Here are some of the reconstruction choices, and the logic behind them:
1. The instructions for the sets and turns were "All set and turn both partners, one after the other" the first time and "All set and turn both partners" the second. Did this mean each gentleman's own two partners or the two people he had just done a reel with? The typical Bumpkin figure, which puts the set-and-turn part before the reel, has the gentleman setting/turning and reeling with the same two ladies each time, and one could make a reasonable case on that basis for doing the same. But the language does not say "set and turn the two people you just reeled with" or anything similar. It sticks with "both partners". So I left it at each gentleman's actual partners.
2. What happens when the reels are up and down the set. That the reels even ever go up and down the set is a choice as well, but I can think of no way to interpret "these movements are repeated round the whole square" with music for eight repeats of sixteen bars (reel, set, and turn) other than having the center dancer literally change his direction of motion on each reel, moving "around the square" to start the reel with each dancer in turn. But when the three gentlemen are reeling with each other, what are the ladies to do? Circle or reel? With the ladies in straight lines, circling was decidedly awkward, so my test dancers and I felt that it was much better if the ladies also reeled.

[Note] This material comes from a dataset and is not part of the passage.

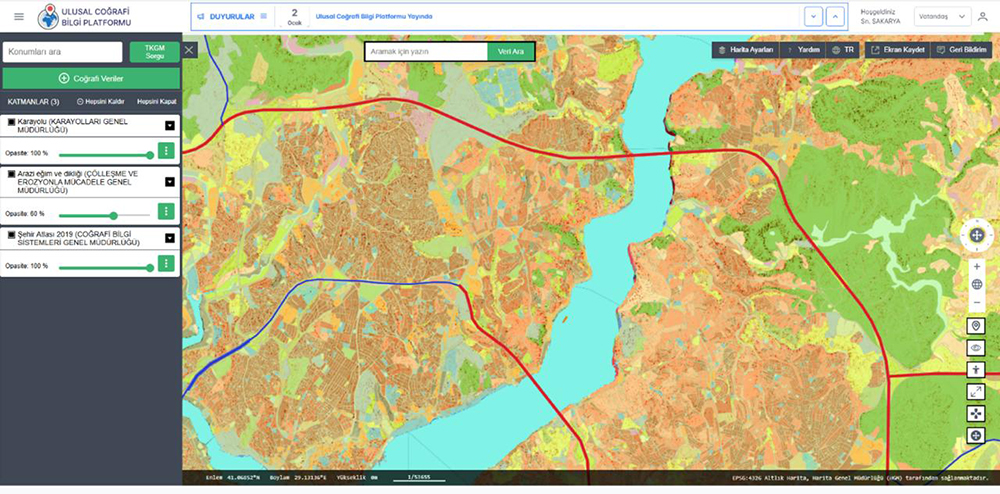Click the location pin map tool
The width and height of the screenshot is (1000, 494).
pos(976,327)
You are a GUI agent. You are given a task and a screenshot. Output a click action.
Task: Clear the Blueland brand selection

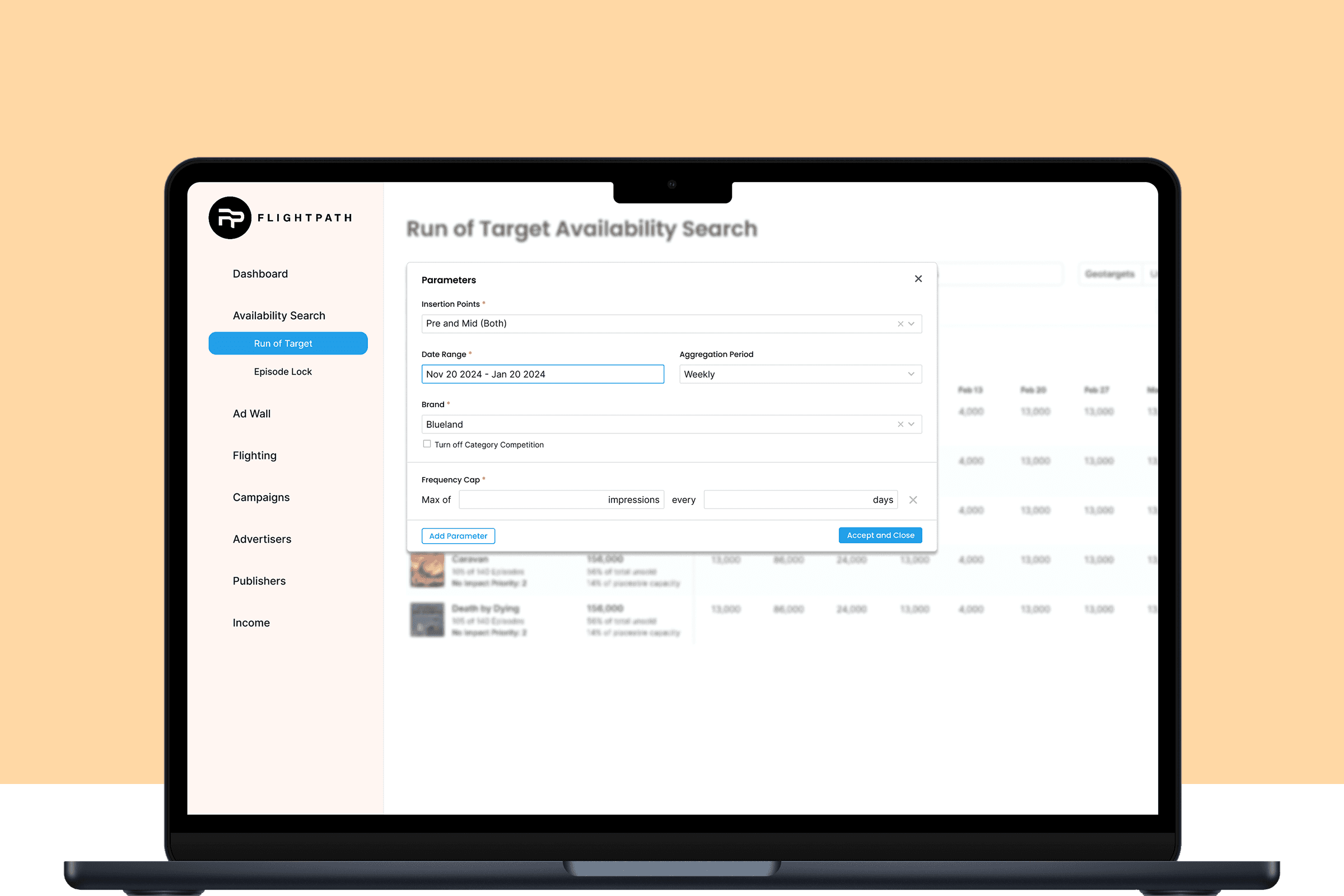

3. The starting shoulder on the reels. I really wanted this to be all left-shoulder starts or all right-shoulder starts. But that just doesn't work consistently. Coming out of a two-hand turn clockwise, which is the standard turn, starting the next reel with the left shoulder makes the turn-into-reel into a nice, continuous weaving pattern. But given that the line of the reel keeps moving clockwise around the set and the partner turns do not, the two figures eventually become perpendicular (set and turn across, reel up and down the set), and at that point the left-shoulder reel requires too sharp a turn to get into. So on those two reels, don't force it; just go with right shoulders.
4. Which partner is turned first. There is no indication that this switches, but to make the reels work gracefully, it really needs to. With fast turns like these, the center gentleman comes out of the second turn with a lot of momentum aiming him back toward the first person he turned. It is much easier if the person he starts the reel with is more-or-less across the set instead of at an acute angle back the way he came. That's a problem on the second corner reel and the fourth corner reel, the ones right after those infamous up-and-down reels. Nothing can entirely save those two reels, but switch the starting partner after each of them and the momentum/direction-of-travel problem does go away for all the others.

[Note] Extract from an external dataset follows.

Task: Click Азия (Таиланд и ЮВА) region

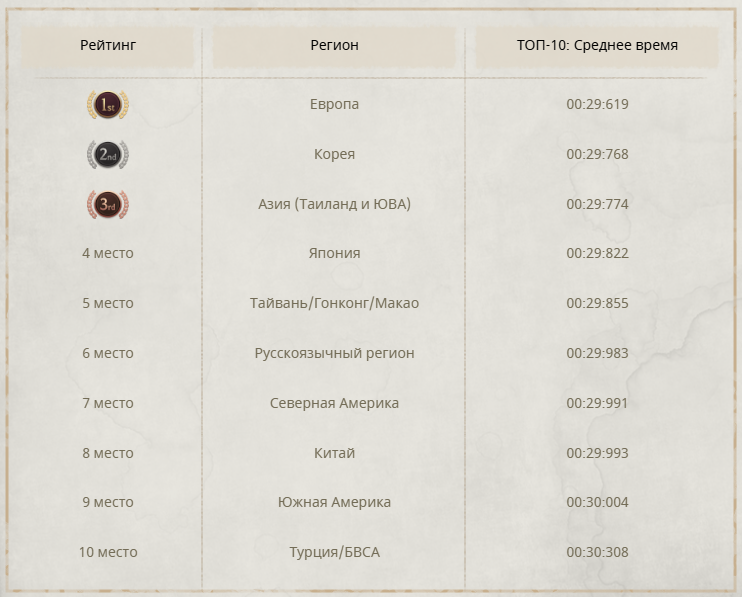Action: (334, 204)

5. Which direction the reel begins. I've arbitrarily started the reel with the gentlemen turning to their partner on the right for the first reel. The dance actually works just as well started in the opposite direction, with gentlemen turning toward their partner on the left for the first reel and setting and turning that partner first. Changes of shoulder and who-is-set-and-turned-first still happen on the up-and-down reels.
Music
With an eight-bar introduction added, this reel requires 8b + (16b x 8) + 8b, or, more simply, 16b x 9, or 144 bars. The only musical instruction is "Reel Time", so any reel will do. In the absence of live musicians, I am currently using "The Cuckoo's Nest" recording from the CD Dance and Danceability. I am not a huge fan of that CD in general, but this particular track is a very nice fiddle-and-piano combination that is a good tempo and exactly the right length.